Bien sûr que c’est stressant. Personne ne pourrait vraiment être préparé à quelque chose comme ça”, confie Philippe Lazzarini, lors d’un récent entretien avec l’AFP, en marge du Festival du film et forum international sur les droits humains, qui vient de s’achever à Genève.
Âgé de 61 ans, ce Suisse père de quatre enfants a pris les rênes de l’UNRWA dans des conditions déjà difficiles, en pleine pandémie de Covid-19, et fragilisée par une réduction drastique du financement des États-Unis — de loin le principal donateur — lors du premier mandat de Donald Trump.
Mais rien ne pouvait le préparer aux conséquences de l’attaque meurtrière menée le 7 octobre 2023 par le mouvement islamiste Hamas — qui contrôle la bande de Gaza — en territoire israélien et la guerre de représailles de plus de 15 mois qui a suivi.
“Un arsenal pour essayer de discréditer l’agence”
“Le 7 octobre a fondamentalement… détruit les dernières digues de protection que l’UNRWA pouvait avoir”, constate Lazzarini, déplorant qu’un véritable “arsenal” ait été mobilisé “pour essayer de discréditer l’agence, attaquer l’agence, se débarrasser de l’agence”.
Les relations entre Israël et l’UNRWA, qui vient en aide à près de six millions de réfugiés palestiniens dans les territoires occupés de Gaza et de Cisjordanie, mais aussi en Jordanie, au Liban et en Syrie, étaient difficiles depuis des années.
Elles sont aujourd’hui exécrables, Israël accusant des employés de l’UNRWA d’avoir participé directement au 7-Octobre et poussant des donateurs à revoir au moins temporairement leur aide financière. Il y a donc “un risque réel de voir l’agence s’effondrer et imploser” faute de moyens, explique Lazzarini.
Pour l’instant, l’UNRWA, qui a servi de “colonne vertébrale” à l’opération d’aide dans un Gaza ravagé par la guerre et en proie à une crise humanitaire gravissime, devrait avoir des financements jusqu’en juin, indique-t-il. “Je n’ai aucune visibilité” au-delà, ajoute le responsable.
Israël, qui dénonce une agence “infestée par l’activité terroriste du Hamas”, a décidé d’interdire l’agence onusienne sur son sol. Opérer en Cisjordanie occupée et surtout à Gaza, où tout ce qui entre ou sort est contrôlé par Israël, est très difficile dans ces conditions.
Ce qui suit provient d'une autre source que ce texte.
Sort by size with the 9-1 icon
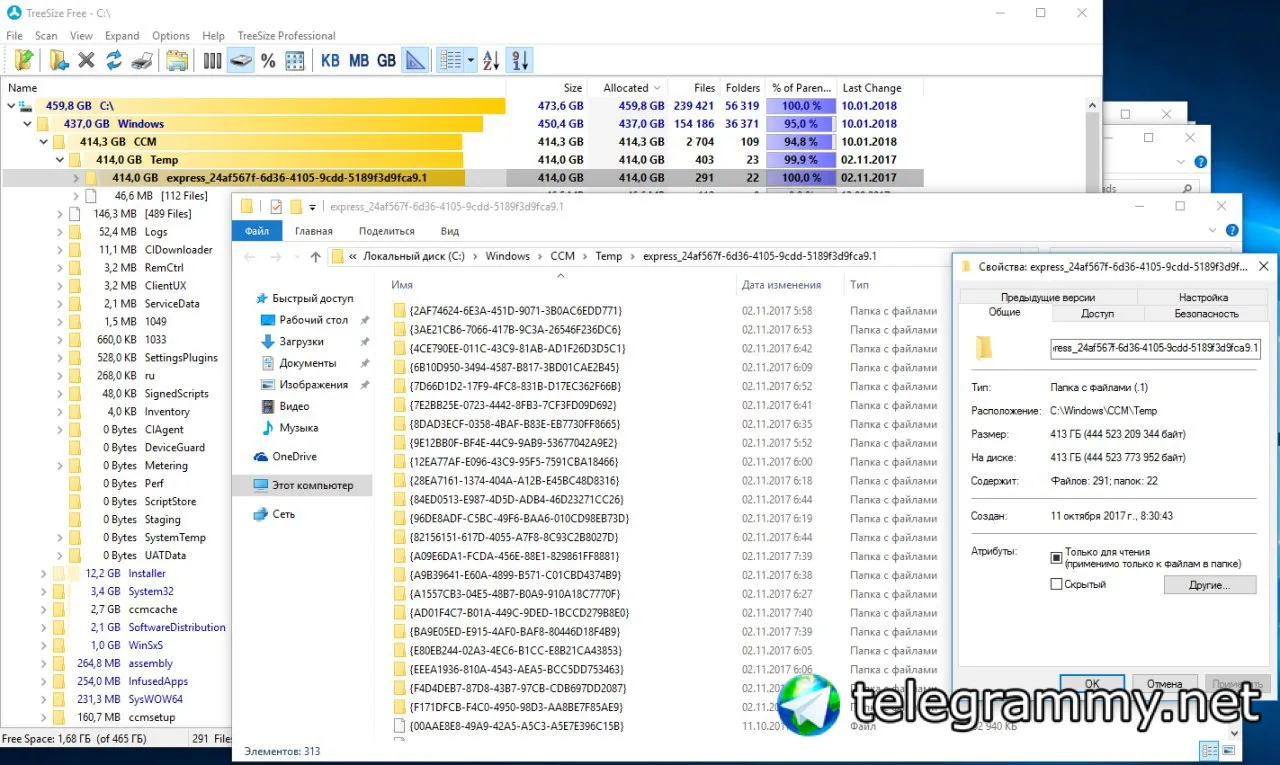Image resolution: width=1280 pixels, height=765 pixels. [519, 60]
Et pour mieux faire pression sur le Hamas pour qu’il libère les otages encore entre ses mains, Israël a bloqué depuis plusieurs semaines toute entrée d’aide humanitaire à Gaza, où survivent plus de deux millions de personnes. “Cette décision menace la vie et la survie des civils à Gaza”, avertit Lazzarini.
En Cisjordanie, où Israël mène depuis quelques semaines une vaste opération militaire et où la violence de colons est régulièrement dénoncée par l’ONU et des ONG, Philippe Lazzarini décrit la situation comme “profondément, profondément inquiétante”.
“Si je ne sentais pas que je suis toujours du bon côté de l’Histoire, je ne pense pas que je continuerais”
Pour lui, la menace d’une annexion israélienne de la Cisjordanie est suspendue comme “une épée de Damoclès au-dessus de la tête des Palestiniens (et) de la communauté internationale”.
Israël soutient que l’UNRWA peut être remplacée par d’autres agences onusiennes ou ONG. Mais pour Lazzarini, si c’est possible pour ce qui est de l’aide humanitaire, cela ne l’est pas pour “les services publics” que rend l’UNRWA, comme l’éducation et les soins de santé.
Si l’agence venait à imploser, “nous sacrifierions définitivement une génération d’enfants, qui seraient privés d’une éducation appropriée”, avertit-il.
L’éducation devrait également être une priorité pour Israël, insiste-t-il. “Si vous privez 100.000 filles et garçons à Gaza (d’une) éducation, et s’ils n’ont pas d’avenir, et si leur école c’est juste le désespoir et la vie dans les décombres, je dirais que nous semons simplement les graines pour plus d’extrémisme”, argumente le responsable.
Israël affirme depuis des années que l’enseignement dans les écoles de l’UNRWA encourage l’antisémitisme et la haine d’Israël.
Philippe Lazzarini, dénonce “une extraordinaire guerre de désinformation” contre son agence. Et lui-même est attaqué. “Si je ne sentais pas que je suis toujours du bon côté de l’Histoire, je ne pense pas que je continuerais”, confie-t-il. “On m’a donné une voix, et évidemment, je dois l’utiliser. C’est le minimum que nous devons aux réfugiés palestiniens qui sont plutôt sans voix.”